Nine of his students made successful proposals but Shanaathanan is excited by how others have come from places like Puttalam, Nuwara Eliya and Ampara. This isn’t “Colombo-centric” instead it’s about new voices and unheard narratives from the “peripheries”. He credits the exposure the Mobile Library offered for drawing these artists out. “They’re producing work that is a turning point in the art history of the country,” he says, then goes on to describe the programme, rather beautifully, as having generated a “larger hope.”
Raking Leaves and its Director Sharmini Pereira planned and installed the Mobile Library at the invitation of AAA. (Sharmini, who commissions and publishes art projects has previously shepherded compelling books like ‘The One Year Drawing Project’ and ‘The Incomplete Thombu’ into collectors’ hands.) Though this project is nearly done, its legacy and their collaboration will extend through the soon to be established Sri Lanka Archive of Contemporary Art, Architecture & Design.
The second archive which will be presented alongside Mobile Library in Colombo is a first for Sri Lanka, Sharmini points out, explaining that after Mobile Library closes, the Sri Lankan archive will remain open – returning to Jaffna where it will be housed in an old colonial building for a year.

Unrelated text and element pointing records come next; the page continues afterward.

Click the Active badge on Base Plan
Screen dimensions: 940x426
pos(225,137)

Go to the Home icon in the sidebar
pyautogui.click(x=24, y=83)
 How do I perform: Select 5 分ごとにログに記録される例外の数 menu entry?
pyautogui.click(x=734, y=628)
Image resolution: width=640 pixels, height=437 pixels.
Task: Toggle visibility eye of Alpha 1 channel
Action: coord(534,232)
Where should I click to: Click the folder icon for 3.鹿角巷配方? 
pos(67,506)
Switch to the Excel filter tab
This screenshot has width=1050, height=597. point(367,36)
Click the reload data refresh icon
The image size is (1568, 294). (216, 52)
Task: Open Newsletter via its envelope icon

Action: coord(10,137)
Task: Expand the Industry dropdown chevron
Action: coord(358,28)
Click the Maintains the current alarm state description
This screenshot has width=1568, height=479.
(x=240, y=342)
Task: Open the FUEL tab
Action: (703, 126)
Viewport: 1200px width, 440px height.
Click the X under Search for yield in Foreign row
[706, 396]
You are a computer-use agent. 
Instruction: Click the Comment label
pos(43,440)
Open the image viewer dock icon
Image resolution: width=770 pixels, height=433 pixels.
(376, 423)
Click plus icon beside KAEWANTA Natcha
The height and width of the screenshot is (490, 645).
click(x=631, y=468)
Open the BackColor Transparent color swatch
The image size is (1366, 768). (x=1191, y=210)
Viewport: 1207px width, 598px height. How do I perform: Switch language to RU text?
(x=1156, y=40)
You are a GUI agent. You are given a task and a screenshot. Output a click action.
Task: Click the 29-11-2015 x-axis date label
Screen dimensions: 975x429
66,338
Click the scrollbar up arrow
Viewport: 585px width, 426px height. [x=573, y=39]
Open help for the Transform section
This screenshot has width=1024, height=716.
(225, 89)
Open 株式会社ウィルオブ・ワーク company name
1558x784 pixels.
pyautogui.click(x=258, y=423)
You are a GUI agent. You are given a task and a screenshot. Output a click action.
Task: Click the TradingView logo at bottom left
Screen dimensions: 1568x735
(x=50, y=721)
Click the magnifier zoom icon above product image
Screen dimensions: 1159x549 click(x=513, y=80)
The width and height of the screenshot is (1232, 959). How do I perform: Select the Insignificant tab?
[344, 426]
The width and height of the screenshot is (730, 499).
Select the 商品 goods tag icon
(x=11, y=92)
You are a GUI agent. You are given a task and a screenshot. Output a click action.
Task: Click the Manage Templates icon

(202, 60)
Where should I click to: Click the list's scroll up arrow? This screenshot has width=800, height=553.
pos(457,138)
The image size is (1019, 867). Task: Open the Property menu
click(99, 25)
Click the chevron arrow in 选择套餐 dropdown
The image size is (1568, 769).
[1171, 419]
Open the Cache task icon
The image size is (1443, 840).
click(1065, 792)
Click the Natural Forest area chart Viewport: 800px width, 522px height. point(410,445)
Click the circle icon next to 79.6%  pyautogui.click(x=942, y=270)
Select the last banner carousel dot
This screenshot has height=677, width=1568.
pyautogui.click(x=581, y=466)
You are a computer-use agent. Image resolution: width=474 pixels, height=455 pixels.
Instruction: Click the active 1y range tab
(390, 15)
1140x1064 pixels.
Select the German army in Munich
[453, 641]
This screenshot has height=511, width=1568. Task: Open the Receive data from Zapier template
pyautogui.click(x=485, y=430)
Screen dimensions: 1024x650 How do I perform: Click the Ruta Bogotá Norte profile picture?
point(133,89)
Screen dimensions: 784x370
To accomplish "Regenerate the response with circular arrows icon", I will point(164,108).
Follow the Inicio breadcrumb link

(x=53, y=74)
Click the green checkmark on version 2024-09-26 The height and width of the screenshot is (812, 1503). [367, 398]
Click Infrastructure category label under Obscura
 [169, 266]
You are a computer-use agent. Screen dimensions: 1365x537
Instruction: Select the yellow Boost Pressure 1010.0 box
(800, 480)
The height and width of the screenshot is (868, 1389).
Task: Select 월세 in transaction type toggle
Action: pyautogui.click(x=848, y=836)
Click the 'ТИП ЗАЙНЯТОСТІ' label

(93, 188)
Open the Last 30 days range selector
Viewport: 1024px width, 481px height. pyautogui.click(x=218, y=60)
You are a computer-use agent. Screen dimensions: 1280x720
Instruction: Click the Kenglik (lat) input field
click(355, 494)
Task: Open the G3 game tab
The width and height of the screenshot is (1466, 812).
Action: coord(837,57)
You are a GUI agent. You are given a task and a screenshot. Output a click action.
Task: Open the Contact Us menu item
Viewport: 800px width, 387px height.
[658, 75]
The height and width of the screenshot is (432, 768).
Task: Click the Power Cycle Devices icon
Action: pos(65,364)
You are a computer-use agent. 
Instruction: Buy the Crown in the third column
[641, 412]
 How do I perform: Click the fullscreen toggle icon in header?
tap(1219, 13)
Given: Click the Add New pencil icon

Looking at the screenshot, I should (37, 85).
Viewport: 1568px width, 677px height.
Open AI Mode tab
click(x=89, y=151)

In addition, copies of many materials collected by the Sri Lanka Archive will be donated to AAA, allowing future users of the latter to encounter more representations of Sri Lanka.
It’s quite a bit to take in but if you allow them, Sharmini and Sunila Galapatti, her part-time Assistant Director at Raking Leaves, will ask you to look most closely at the last three months the archives spent in Jaffna. “We felt that the artist scene in Jaffna was in a place where it would really benefit,” says Sharmini of their choice of location. While the AAA has travelled widely, Shanaathanan believes their decision to focus on students instead of established artists sets them apart. With students painting under trees and long classroom discussion shifted outdoors, the presence of the library inspired changes in the way standard curriculum was taught. “I had seen some of those books before, but seeing them all together was a total paradigm shift…the quality of the teaching changed” says Shanaathanan who is attached to the Art History Department at the Jaffna University and also serves as a coordinator for the art and design department there.
For Sharmini, Shanaathananan and Sunila the focus must also be on how to keep the momentum. Sharmini would like to build on the Sri Lanka archive and hopes to be able to anchor other projects in it and have it inspire artists and thinkers to initiate their own. Shanaathananan is dreaming of more contemporary, region specific books for his students and revamping the way they teach art. Still ahead is a two day programme of sessions that will bring the AAA project to a close. “We are not unambitious,” says Sunila, her eyes twinkling.